今年もプロ野球がセリーグ、パリーグとも3月27日同時開催された。東京ドームを本拠地とする巨人軍は横浜DENAと対戦した。その東京ドームの21番ゲート前に「鎮魂の碑」がある。大東亜戦争で戦死したプロ野球選手74名の名前が刻みこまれている。青柴憲一(巨人)、青木勤(阪急)、天川清三郎(南海)荒木政公(阪急)、池田久之(阪急)、石井豊(セネタース)、石丸進一(名古屋) - 海軍少尉(14期海軍予備学生)で沖縄へ特攻戦死、戦死後海軍大尉。伊藤健太郎(巨人)、伊東甚吉(阪急)上田正(阪神)、大宮清(名古屋金鯱)、遠藤忠二郎(大東京)太田健一(イーグルス)大原敏夫(阪急)岡田福吉(大和)岡田宗芳(阪神)小川年安(阪神、日中戦争での戦死者)小野寺洋(黒鷲)織辺由三(セネタース)戒能朶一(名古屋)景浦將(阪神)―ルソン島で戦死。
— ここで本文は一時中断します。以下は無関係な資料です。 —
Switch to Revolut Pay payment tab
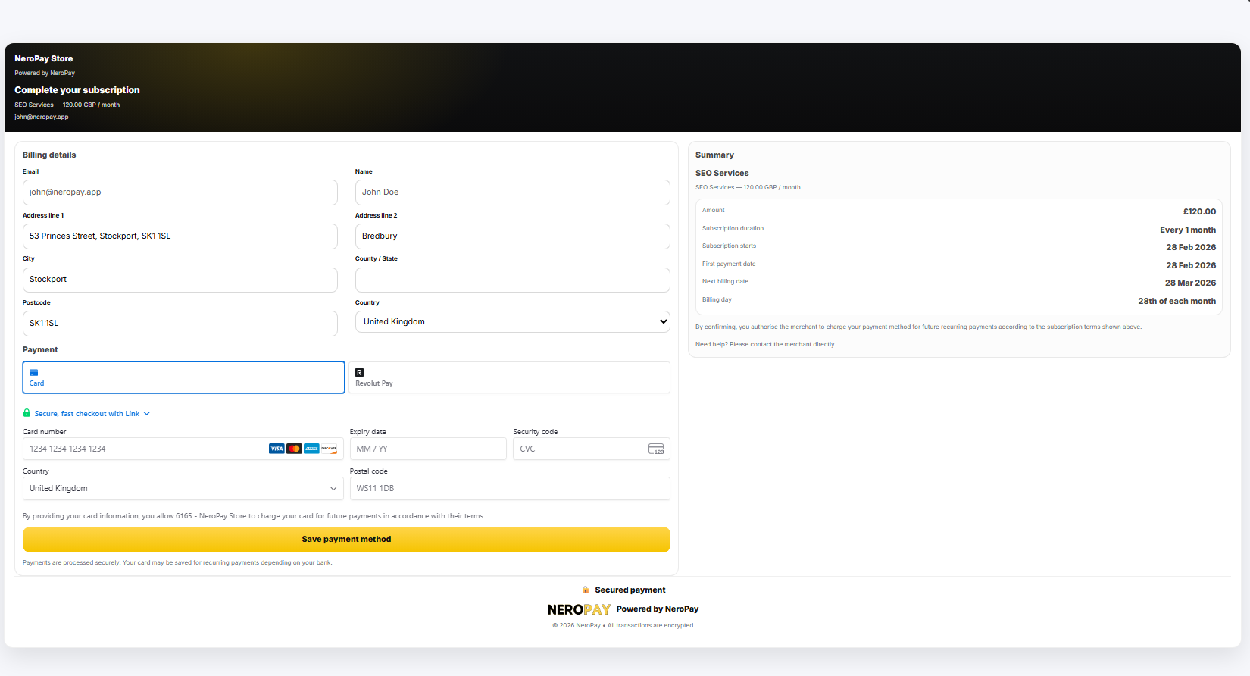The image size is (1250, 676). tap(509, 377)
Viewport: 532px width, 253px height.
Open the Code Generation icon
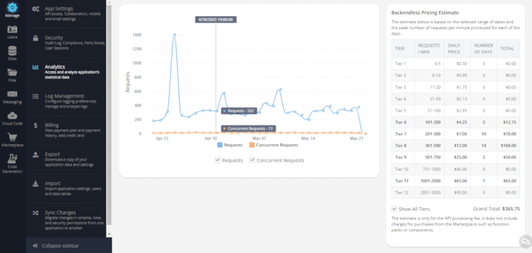[x=12, y=159]
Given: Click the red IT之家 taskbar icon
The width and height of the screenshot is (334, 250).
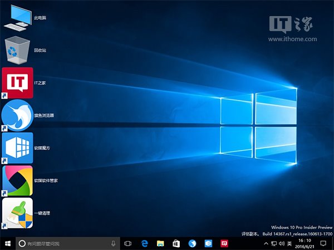Looking at the screenshot, I should click(224, 243).
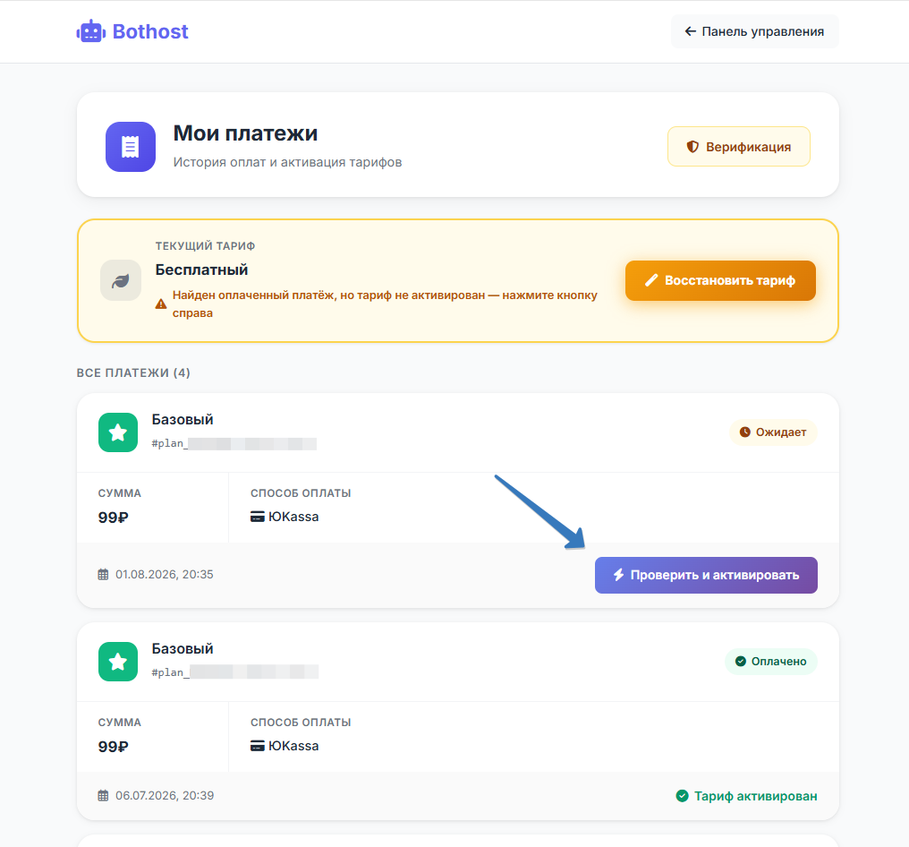Click the card icon next to ЮKassa in paid payment
Image resolution: width=909 pixels, height=847 pixels.
pyautogui.click(x=258, y=746)
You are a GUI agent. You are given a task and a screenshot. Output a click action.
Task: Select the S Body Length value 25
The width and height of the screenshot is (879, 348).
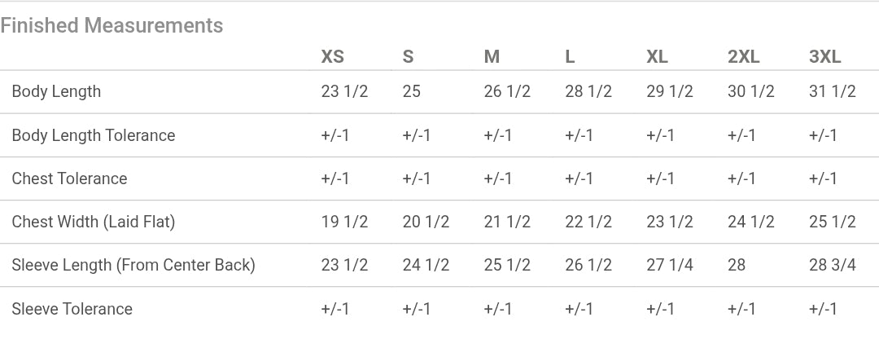[411, 91]
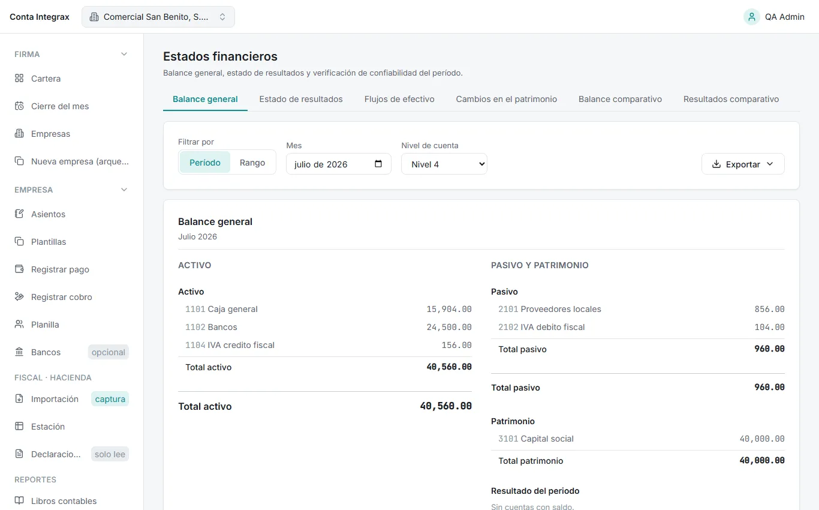The image size is (819, 510).
Task: Open Cartera grid icon in sidebar
Action: click(x=19, y=79)
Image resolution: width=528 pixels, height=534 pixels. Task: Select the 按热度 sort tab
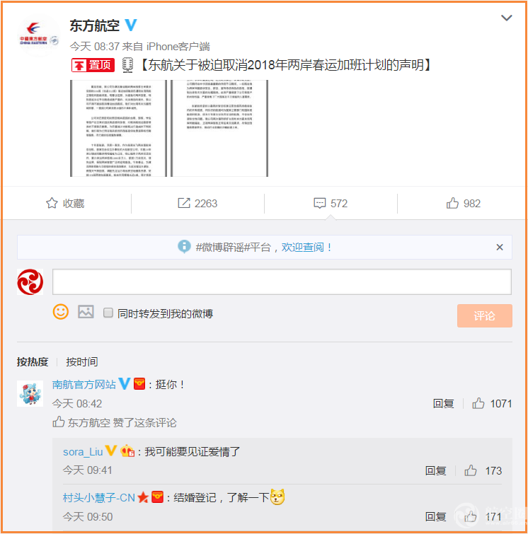click(33, 361)
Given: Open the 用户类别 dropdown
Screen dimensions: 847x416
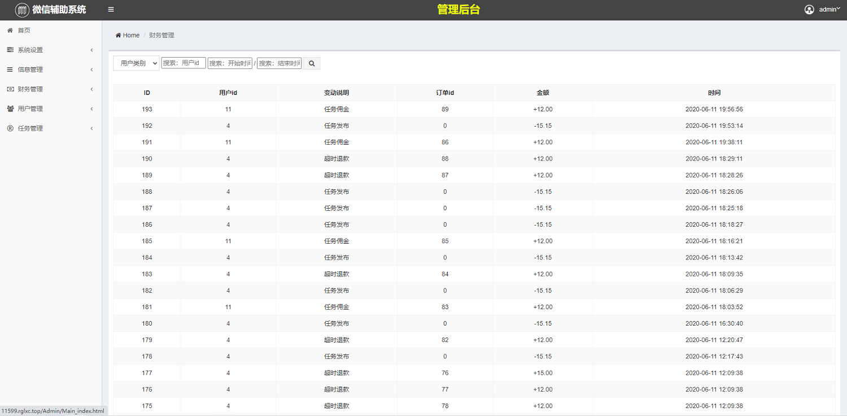Looking at the screenshot, I should 136,63.
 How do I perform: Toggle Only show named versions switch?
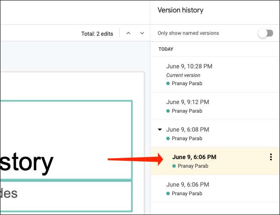point(265,34)
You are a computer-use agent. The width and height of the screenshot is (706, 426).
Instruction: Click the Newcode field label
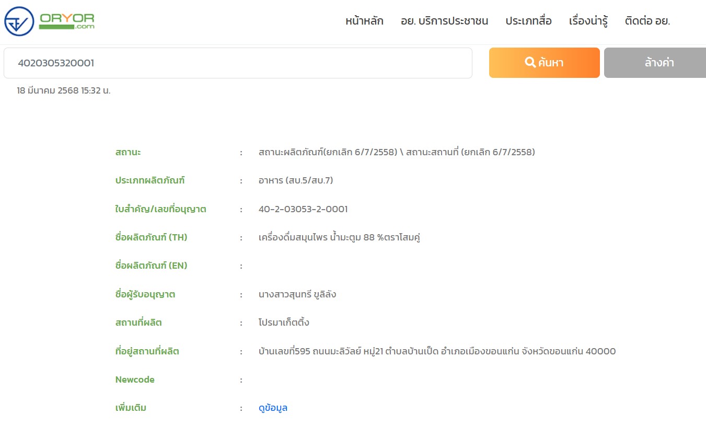coord(135,380)
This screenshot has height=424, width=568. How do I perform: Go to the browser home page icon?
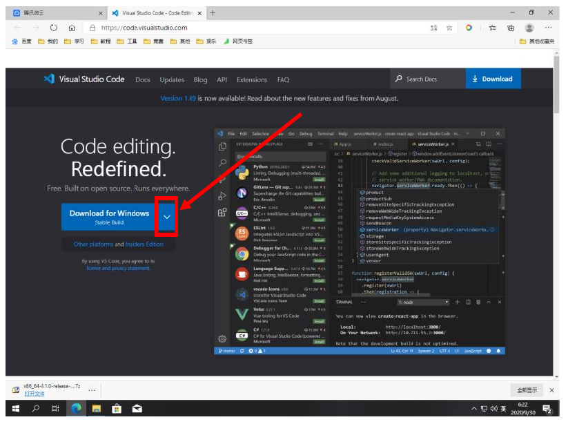point(72,28)
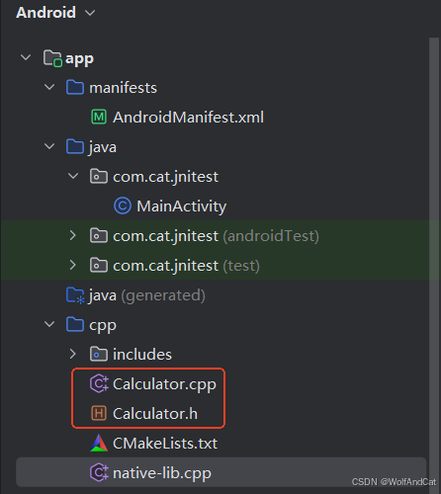Click the Calculator.h header file icon

[x=99, y=413]
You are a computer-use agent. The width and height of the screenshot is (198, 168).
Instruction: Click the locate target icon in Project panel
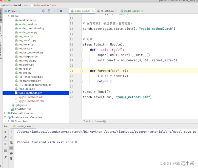44,11
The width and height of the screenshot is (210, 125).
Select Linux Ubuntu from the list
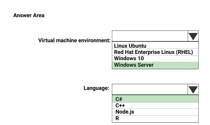coord(155,45)
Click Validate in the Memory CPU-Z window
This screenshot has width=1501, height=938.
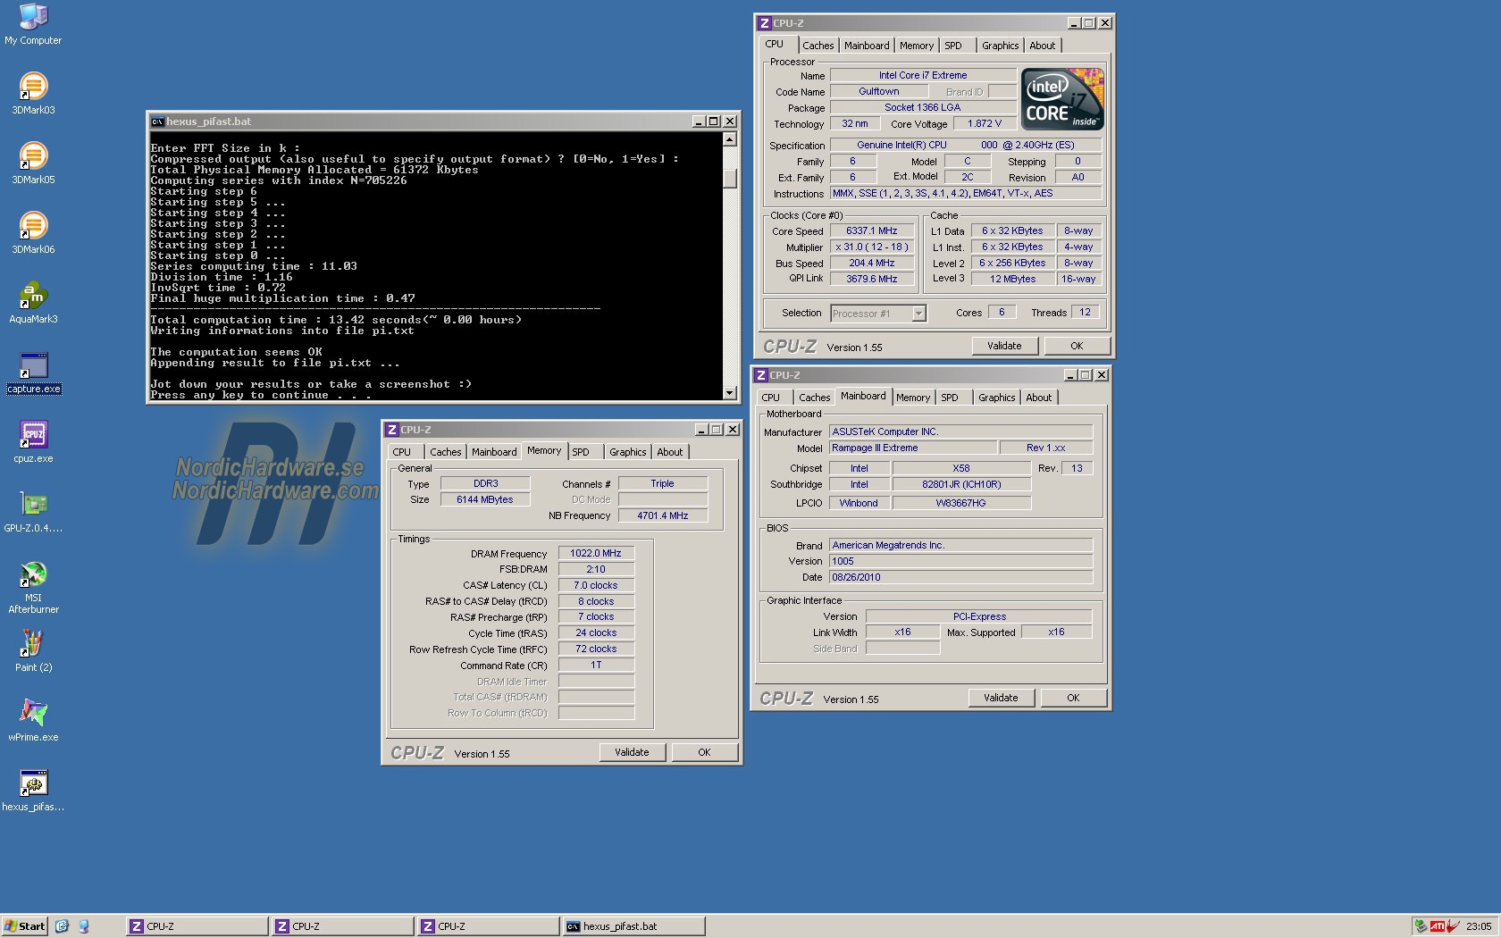[x=632, y=752]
加藤信夫(阪神)川村徳久(阪急)北原昇(南海)鬼頭数雄(ライオン)―歩兵135連隊兵長・サイパンで戦死。木村孝平(黒鷲・大和)国久松一(南海)倉信雄(巨人)桑島甫(阪急)後藤正(名古屋)沢村栄治(巨人) -昭和18年12月2日屋久島西方会海上で敵潜水艦により輸送船が撃沈されて 陸軍伍長で戦死。三田政夫(巨人)島本義文(阪急)白木一二(名古屋)新富卯三郎(阪急),繁原(旧姓矢島)粂安(巨人)杉山東洋生(イーグルス)高野百介(南海)田部武雄(巨人)、田中雅治(朝日)、辻源兵衛(阪神)寺内一隆(イーグルス)永井武雄(大東京)中尾長(セネタース)中河美芳(イーグルス)―ルソン島沖で昭和19年7月11日戦死。中村三郎(大東京)中村政美(巨人)納家米吉(南海)西村幸生(阪神)野口昇(阪神)林安夫(朝日)原一朗(阪神)平林栄治(阪神)広瀬習一(巨人)福士勇(ライオン)伏見五郎(イーグルス)前川正義(阪神)前田喜代士(名古屋)政野岩夫(南海)増田敏(南海)松下繁二(阪神)松本利一(金鯱)宮口美吉(南海)三輪八郎(阪神)村上重夫(ライオン)村瀬一三(名古屋)村松長太郎(セネタース)村松幸雄(名古屋)―サイパンで戦死。森国五郎(阪神)森田実(金鯱)八木進(南海)吉原正喜(巨人)―ビルマで戦死。渡辺静(朝日)渡辺静夫(阪急)
戦死した74名のプロ野球選手のうち一人だけ沖縄へ特攻戦死した選手がいる。名古屋の石丸進一投手(24)である。八つ年上の石丸藤吉は同じチームの内野手であった。昭和20年5月11日鹿屋基地から神風特攻第五筑波隊(指揮官西田高光中尉)として出撃した。飛び立つ前10球ほどキャッチボールをしたと伝えられている。この日、鹿屋から特攻6隊37機が沖縄に向かった。石丸投手はプロ野球「名古屋」には昭和16年から18年まで在籍、昭和18年のリーグ戦では名古屋軍が巨人軍に次いで2位となったのに大きく貢献した。この年の10月12日後楽園球場で開かれた「大和」との対戦で5―0で勝ち、「ノーヒットノーラン」を達成している。
石丸進一投手については従弟の牛島秀彦さんが「消えた青春」の著書を出しており。岡本明久さんが映画「人間の翼」を制作している。ここに改めて国のために生命を捧げたプロ野球選手のために鎮魂と追悼の念を表したい。